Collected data
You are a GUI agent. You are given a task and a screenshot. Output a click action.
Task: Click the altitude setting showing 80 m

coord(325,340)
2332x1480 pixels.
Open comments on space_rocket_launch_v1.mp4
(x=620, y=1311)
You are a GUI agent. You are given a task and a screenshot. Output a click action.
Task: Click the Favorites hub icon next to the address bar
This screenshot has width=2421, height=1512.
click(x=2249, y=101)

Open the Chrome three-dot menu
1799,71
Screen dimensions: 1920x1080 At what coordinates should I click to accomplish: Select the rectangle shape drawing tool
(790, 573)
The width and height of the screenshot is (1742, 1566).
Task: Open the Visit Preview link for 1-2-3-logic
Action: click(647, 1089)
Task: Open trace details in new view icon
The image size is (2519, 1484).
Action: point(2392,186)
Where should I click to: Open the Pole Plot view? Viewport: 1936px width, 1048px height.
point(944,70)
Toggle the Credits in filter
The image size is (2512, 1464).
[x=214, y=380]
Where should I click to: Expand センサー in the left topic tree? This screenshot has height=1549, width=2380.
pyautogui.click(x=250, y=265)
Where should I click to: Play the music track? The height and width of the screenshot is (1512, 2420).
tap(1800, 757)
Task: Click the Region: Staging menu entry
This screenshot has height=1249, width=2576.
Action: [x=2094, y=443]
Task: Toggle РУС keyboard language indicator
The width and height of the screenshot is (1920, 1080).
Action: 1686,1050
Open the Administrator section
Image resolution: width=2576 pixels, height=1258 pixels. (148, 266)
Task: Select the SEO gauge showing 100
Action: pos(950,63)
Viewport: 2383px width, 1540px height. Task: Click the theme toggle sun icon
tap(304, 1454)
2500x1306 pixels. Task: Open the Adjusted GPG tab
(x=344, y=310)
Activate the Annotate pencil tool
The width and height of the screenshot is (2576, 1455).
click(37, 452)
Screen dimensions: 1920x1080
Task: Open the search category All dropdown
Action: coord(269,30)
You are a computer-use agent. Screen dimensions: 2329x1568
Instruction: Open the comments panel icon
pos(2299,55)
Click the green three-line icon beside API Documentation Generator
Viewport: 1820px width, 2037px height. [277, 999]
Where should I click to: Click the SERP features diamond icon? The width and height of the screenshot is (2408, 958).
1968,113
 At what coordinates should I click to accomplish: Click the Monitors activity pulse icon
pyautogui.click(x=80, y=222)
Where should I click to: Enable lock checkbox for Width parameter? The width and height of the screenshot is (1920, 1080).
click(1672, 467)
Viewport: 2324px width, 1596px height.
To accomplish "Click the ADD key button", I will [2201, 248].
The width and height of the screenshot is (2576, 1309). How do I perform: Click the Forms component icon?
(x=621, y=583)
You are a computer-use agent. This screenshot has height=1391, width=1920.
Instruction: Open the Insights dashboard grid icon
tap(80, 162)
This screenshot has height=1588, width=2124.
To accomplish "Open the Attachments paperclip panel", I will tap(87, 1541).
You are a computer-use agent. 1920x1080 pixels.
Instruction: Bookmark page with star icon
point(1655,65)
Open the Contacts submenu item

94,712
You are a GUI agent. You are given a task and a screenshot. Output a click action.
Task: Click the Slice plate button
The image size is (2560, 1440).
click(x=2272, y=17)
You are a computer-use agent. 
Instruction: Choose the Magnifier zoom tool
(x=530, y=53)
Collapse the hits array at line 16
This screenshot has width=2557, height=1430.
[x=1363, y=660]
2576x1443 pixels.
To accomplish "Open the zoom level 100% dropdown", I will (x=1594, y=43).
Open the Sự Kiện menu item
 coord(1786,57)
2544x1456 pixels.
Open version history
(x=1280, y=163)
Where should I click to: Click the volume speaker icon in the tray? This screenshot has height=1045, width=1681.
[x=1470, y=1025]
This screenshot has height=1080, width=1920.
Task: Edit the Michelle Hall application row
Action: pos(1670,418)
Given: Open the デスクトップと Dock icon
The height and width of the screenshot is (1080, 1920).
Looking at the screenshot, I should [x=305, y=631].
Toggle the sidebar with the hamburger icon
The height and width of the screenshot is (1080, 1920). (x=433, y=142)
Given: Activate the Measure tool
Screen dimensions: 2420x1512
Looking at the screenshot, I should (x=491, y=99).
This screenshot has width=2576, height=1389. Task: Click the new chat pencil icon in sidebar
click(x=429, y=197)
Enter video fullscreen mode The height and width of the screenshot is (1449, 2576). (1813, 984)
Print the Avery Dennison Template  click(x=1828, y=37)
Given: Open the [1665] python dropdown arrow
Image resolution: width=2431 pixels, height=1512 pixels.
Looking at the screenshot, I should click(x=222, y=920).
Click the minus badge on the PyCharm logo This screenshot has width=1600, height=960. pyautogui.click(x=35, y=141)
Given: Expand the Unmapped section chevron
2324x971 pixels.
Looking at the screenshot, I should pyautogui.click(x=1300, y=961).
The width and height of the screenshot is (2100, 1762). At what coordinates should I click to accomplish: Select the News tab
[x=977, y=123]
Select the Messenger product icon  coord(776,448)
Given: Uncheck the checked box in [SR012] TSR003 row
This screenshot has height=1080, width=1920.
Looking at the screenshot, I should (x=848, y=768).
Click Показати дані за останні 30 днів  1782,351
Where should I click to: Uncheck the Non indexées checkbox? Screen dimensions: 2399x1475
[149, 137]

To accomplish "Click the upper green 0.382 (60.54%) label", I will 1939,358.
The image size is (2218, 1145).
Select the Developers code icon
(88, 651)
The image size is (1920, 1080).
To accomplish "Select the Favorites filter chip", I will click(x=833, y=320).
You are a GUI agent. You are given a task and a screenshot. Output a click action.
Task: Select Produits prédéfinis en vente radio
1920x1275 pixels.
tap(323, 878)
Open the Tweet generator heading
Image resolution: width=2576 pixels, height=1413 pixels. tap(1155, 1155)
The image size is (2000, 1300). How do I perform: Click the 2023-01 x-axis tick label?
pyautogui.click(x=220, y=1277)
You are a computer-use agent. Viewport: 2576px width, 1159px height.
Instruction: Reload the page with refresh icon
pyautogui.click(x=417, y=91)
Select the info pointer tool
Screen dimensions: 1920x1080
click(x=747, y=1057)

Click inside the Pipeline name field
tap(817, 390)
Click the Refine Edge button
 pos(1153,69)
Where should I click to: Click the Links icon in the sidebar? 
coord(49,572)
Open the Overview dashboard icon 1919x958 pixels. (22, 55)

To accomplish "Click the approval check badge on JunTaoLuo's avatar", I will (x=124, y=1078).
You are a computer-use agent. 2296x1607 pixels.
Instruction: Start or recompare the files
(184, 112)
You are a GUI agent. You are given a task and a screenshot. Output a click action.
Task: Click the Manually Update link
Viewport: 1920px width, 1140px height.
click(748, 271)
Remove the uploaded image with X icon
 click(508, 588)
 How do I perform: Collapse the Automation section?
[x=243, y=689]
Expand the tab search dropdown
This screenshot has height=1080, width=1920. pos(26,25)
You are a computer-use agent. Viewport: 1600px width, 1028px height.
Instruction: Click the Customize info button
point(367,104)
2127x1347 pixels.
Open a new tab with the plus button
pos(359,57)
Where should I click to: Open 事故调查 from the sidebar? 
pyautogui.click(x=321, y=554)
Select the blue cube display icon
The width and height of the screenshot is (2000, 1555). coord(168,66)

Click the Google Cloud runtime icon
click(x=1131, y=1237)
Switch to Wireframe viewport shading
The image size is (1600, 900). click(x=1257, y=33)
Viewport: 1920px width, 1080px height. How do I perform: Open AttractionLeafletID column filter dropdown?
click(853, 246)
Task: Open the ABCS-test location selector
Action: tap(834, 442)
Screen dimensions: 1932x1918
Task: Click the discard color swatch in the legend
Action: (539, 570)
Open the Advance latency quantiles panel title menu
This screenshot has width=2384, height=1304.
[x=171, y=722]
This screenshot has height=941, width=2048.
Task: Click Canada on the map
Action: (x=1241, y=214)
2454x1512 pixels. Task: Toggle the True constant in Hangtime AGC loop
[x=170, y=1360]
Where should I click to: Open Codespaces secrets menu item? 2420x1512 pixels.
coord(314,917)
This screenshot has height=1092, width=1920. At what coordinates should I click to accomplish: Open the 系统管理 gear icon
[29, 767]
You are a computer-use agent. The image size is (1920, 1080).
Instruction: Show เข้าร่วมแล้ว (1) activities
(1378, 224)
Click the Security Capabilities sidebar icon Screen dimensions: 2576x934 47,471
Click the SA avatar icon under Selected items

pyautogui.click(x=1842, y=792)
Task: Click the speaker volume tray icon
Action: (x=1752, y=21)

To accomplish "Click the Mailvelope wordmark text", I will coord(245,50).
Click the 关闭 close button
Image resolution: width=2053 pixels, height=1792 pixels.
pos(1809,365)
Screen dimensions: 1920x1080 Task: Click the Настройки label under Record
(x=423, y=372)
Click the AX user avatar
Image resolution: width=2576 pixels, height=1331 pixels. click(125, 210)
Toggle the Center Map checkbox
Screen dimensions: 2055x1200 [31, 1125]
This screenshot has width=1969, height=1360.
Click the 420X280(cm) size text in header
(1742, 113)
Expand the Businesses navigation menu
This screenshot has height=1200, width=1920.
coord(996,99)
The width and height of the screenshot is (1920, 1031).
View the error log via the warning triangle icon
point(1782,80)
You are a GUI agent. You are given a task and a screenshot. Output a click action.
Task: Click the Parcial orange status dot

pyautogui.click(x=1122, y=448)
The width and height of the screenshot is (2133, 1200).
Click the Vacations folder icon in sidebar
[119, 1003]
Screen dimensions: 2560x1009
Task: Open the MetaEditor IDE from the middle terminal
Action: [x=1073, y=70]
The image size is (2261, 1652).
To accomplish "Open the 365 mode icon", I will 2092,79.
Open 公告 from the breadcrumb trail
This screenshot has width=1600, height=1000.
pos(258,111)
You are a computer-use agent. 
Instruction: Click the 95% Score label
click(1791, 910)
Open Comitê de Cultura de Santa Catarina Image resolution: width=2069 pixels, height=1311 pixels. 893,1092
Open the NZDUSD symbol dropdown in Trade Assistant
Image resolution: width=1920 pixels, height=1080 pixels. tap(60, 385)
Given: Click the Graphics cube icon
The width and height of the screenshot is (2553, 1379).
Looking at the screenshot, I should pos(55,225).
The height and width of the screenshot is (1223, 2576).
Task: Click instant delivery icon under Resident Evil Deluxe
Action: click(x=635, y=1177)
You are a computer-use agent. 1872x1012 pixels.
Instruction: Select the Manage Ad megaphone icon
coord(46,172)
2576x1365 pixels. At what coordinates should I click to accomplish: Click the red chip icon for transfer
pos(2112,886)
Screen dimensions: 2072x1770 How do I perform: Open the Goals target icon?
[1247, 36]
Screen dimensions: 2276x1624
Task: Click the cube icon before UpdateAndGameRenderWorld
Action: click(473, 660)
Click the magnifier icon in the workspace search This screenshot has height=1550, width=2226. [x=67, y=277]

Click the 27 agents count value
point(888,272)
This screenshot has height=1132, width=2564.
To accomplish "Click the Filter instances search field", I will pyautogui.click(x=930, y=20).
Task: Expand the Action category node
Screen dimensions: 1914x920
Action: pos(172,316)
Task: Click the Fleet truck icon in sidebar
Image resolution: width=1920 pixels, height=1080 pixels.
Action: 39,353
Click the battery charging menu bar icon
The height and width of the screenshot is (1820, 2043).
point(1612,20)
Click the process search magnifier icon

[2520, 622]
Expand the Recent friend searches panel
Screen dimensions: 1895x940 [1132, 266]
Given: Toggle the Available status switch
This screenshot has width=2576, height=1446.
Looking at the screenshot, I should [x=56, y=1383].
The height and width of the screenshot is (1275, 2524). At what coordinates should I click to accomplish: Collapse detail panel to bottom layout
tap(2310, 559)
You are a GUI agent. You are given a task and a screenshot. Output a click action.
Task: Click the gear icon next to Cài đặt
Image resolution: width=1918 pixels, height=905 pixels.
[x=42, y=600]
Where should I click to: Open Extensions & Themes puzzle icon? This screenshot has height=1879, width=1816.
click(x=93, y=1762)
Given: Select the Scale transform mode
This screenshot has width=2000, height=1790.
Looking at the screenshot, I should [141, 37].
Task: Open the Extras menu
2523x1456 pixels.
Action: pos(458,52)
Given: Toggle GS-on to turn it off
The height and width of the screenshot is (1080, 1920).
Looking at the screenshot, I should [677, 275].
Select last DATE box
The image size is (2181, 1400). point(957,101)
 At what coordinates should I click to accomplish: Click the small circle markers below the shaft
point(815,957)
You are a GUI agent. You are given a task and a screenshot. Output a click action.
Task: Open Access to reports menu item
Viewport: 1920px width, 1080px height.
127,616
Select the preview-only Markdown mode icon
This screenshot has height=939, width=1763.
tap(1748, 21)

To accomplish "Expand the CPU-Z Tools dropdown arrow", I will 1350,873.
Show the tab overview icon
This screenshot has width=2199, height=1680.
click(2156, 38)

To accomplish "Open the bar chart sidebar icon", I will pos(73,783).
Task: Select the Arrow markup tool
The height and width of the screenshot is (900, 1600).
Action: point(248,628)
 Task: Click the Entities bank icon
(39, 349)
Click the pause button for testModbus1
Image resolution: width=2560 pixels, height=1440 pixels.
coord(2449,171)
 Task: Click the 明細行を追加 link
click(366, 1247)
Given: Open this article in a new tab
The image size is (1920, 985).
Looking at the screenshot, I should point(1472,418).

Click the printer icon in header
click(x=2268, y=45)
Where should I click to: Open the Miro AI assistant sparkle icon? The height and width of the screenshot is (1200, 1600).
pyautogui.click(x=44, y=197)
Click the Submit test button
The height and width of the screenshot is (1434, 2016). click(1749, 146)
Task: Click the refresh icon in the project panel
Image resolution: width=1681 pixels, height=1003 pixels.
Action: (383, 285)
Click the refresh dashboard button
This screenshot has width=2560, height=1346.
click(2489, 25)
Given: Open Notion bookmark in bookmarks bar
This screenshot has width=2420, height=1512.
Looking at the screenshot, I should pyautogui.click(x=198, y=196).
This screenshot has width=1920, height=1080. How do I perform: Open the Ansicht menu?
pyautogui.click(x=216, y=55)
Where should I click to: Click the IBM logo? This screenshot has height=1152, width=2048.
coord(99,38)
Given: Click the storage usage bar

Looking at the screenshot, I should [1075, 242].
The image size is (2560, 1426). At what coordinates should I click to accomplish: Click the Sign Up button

TASK BRIEF:
Take from the entries every line that has the string "computer".

WRITTEN REPLY:
You are a computer-use agent. Screen dimensions: 2329x1568
You are a computer-use agent. This screenshot has height=1391, width=1920.
You are a computer-use agent. 1920x1080 pixels.
You are a computer-use agent. 
You are a computer-use agent. Viewport: 2576px width, 1159px height.
You are a computer-use agent. 2296x1607 pixels.
You are a computer-use agent. Viewport: 1600px width, 1028px height.
You are a computer-use agent. The image size is (1920, 1080).
You are a computer-use agent. 
You are a computer-use agent. 1872x1012 pixels.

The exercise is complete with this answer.